Amalia miraba inquieta a su alrededor, pero después se quedó absorta con la vista fija en las llamas.
—Si nos pillan, nos va a caer un multón.
—Diremos que han sido esos guiris.
Le señaló a un grupo de tres chicos de aspecto escandinavo que las contemplaban con asombro.
—¡Menudo funeral vikingo!
La caja con los papeles incinerados se hundió a los pocos minutos.
—Solo una cosa querría saber —dijo Amalia tras un último burbujeo que dejó una mancha oscura de cenizas en el agua no especialmente clara.
—Podrías haberlo pensado antes.
—No estaba en los papeles. ¿Cómo te querías cargar al conductor borracho?
—Atropellándolo, por supuesto.
Era mentira, pero no quería asustar a su hermana contándole lo que realmente llegó a hacer. Tema zanjado.
Se echaron a reír.
—¿Estás bien?
—No estoy mal.
—¿Te vas a quedar a vivir en esa habitación?

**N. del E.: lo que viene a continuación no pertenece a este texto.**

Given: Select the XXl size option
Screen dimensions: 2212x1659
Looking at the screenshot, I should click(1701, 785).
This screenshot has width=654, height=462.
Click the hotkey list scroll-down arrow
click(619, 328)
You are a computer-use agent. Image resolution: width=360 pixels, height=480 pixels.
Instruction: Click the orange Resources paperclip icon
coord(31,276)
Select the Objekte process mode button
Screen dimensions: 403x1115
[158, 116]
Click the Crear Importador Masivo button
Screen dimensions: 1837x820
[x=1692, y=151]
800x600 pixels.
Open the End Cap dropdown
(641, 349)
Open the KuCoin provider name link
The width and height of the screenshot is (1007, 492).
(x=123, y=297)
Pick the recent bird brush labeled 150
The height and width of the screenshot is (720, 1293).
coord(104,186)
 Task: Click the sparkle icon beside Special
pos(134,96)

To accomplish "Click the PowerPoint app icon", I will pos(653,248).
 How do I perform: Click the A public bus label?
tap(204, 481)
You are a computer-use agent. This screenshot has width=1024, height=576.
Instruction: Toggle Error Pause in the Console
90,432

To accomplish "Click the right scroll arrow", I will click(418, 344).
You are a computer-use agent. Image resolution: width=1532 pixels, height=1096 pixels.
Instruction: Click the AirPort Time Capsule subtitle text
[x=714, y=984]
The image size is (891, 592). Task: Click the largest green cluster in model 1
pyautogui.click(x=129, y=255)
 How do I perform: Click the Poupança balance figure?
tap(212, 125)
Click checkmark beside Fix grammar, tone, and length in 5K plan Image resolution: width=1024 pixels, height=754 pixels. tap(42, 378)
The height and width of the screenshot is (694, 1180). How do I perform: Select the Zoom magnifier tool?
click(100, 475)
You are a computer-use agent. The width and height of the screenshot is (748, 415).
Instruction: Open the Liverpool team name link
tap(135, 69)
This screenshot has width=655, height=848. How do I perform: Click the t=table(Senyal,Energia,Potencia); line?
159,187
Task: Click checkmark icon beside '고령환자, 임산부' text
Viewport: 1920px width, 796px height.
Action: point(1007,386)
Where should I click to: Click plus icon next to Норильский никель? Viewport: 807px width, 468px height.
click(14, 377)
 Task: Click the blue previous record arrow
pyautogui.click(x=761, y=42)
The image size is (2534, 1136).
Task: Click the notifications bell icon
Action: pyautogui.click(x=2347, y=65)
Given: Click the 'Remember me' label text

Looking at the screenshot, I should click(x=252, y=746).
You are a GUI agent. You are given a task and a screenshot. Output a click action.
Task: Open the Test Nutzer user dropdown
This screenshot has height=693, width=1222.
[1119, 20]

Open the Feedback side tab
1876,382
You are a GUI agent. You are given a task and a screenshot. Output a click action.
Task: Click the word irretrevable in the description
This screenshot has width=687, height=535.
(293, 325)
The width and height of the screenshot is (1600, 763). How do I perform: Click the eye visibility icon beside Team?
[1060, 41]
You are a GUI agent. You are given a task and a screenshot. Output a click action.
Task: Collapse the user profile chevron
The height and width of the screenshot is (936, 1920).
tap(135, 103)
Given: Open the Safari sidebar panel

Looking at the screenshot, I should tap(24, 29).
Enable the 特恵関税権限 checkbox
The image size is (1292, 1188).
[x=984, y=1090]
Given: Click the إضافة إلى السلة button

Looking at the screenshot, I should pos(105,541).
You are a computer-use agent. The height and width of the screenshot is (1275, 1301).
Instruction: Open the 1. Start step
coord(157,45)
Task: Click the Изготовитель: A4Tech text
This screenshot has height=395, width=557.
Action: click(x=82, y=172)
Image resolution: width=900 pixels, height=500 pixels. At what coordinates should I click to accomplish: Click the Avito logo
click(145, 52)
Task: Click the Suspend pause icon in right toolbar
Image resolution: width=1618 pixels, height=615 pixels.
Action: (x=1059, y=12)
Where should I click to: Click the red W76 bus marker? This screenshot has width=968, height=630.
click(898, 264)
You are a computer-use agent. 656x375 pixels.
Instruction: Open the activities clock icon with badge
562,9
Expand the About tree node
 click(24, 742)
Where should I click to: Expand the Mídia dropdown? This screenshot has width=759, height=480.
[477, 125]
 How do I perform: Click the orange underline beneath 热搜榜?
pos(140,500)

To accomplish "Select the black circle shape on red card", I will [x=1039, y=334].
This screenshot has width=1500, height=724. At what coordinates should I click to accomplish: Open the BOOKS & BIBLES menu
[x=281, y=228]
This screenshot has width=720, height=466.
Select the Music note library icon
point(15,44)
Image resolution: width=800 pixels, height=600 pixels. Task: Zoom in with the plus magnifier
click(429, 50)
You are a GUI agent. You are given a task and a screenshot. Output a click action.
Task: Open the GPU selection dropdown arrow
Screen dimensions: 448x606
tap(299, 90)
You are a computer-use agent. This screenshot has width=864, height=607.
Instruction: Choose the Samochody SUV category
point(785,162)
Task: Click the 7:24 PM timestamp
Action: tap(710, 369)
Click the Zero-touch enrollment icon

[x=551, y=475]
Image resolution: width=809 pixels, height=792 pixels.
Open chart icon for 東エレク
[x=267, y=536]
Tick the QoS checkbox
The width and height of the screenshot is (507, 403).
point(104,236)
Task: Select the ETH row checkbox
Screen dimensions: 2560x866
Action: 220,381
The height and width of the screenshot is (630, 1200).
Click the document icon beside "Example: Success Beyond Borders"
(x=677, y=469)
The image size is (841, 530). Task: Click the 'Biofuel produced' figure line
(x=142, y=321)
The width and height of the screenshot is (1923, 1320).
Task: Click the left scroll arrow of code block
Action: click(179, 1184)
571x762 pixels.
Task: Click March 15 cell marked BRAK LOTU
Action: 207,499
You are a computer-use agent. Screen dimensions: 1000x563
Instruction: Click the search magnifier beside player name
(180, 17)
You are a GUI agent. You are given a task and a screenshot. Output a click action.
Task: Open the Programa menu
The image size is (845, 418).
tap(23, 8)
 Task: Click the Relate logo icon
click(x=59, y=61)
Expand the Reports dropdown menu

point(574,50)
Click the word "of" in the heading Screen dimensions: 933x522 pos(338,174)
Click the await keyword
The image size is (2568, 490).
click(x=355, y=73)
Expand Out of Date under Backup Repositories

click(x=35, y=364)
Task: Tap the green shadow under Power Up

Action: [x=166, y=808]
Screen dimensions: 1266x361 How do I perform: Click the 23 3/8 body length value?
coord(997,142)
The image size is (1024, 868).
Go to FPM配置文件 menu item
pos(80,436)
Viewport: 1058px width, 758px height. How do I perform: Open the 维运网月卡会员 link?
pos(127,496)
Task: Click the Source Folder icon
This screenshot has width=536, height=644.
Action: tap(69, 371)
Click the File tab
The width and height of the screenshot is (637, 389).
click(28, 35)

—No. Pero tenía que salir de casa.
—¿Qué planes tienes, entonces?
—De momento ninguno. Pero seguro que pronto sabré qué quiero.
Algo la encontraría o ella lo encontraría. De momento, solo quería estar un poco tranquila. Dormir, tal vez. Y en algún momento sentir que volvía a empezar, aunque no supiera muy bien qué.
—Y ahora tengo que ponerme a trabajar. Si no, no tendré nada que mandarle a Marc y papá lo pillará. ¿Qué haces tú?
—Me voy a casa.
—¿Por qué no te llevas a Ayala a cenar? Te voy a recomendar un restaurante al que voy a menudo. El cocinero es amigo mío.